Fainéant·es nous entraîne dans le quotidien de celles et ceux communément appelés « punks à chiens ». Des marginaux, souvent dérangeants, voire même invisibles aux yeux de la société, qu’on préfère éviter et que l’on juge aussi peut-être un peu trop vite. Car derrière ces « laissé·es-pour-compte », ce sont surtout des hommes et des femmes avec leur histoire, leurs désirs et leur soif de vivre au présent.
Cette fiction pourrait avoir des aspects de documentaire tant le réalisateur s’est inspiré de vraies tranches de vie. Pendant dix ans, il a suivi celle qui lui a inspiré cette histoire, Faddo Jullian, qui interprète d’ailleurs le rôle de Nina. Son acolyte, Djoul, est quant à elle interprétée par .jU. Cette dernière n’est pas comédienne mais son naturel et son charisme font mouche et offrent un beau duo d’héroïnes. Copines dans la vie, l’alchimie entre ces deux femmes est indiscutable. Leur complicité est belle à voir et apporte une véritable luminosité au film.

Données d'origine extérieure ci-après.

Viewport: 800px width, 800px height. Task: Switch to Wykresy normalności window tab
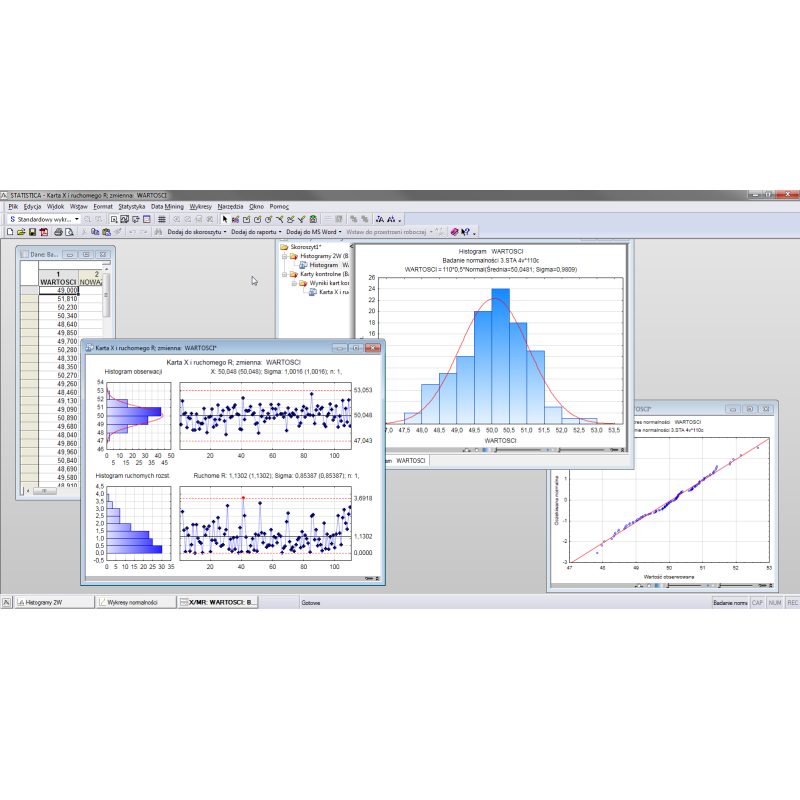click(132, 603)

On ne peut pas évoquer Fainéant·es sans avoir une pensée pour Sans toit ni loi d’Agnès Varda (sorti en 1985). Sandrine Bonnaire y interprète une jeune marginale, qualifiée de « fainéante » par l’un des personnages du film. Car c’est bien l’image que renvoient souvent ces « punks à chiens », des fainéant·es qui refusent de travailler. Un cliché qu’a voulu démonter le réalisateur puisque le film montre les deux jeunes femmes qui travaillent. Et « elles travaillent même beaucoup ! » explique Karim Dridi. « C’est ça le comble des fainéants. À un moment, Djoul se retrouve en usine où elle travaille à la chaîne. Mais elle le fait quand elle choisit de le faire, c’est juste ça la différence. Et quand elle n’a plus envie de le faire, elle arrête, prend son oseille et s’en va ». Bien sûr, cette liberté a un prix et elles la payent cher. Mais Nina et Djoul ne se plaignent jamais car c’est un choix de vie qu’elles assument pleinement.
Fainéant·es est un film féminin, sorore et bienveillant mais qui questionne. Avec sa co-scénariste (et productrice) Emma Soisson, Karim Dridi réussit son pari d’offrir un autre regard sur ces oublié·es, celles et ceux que l’on regarde de loin avec crainte. C’était aussi le cas de Karim Dridi : « Je dois avouer que les punks à chiens, je les regardais jusqu’alors du coin de l’œil. Je les évitais, je suis comme tout le monde. J’avais moi aussi une sorte de mépris à leur égard. Je me suis questionné sur ce mépris. J’ai eu envie d’aller voir un petit peu plus loin et de rentrer dans leur univers » dit-il.
A travers les personnages de Djoul et Nina, le réalisateur nous invite à déconstruire notre regard sur ces « punks à chiens » et à nous interroger sur la définition même du mot « liberté ».
Fainéant·es de Karim Dridi, drame (1H43), produit par Mirak Films, Les Films du Veyrier distribué par New Story. En salles le 29 mai 2024.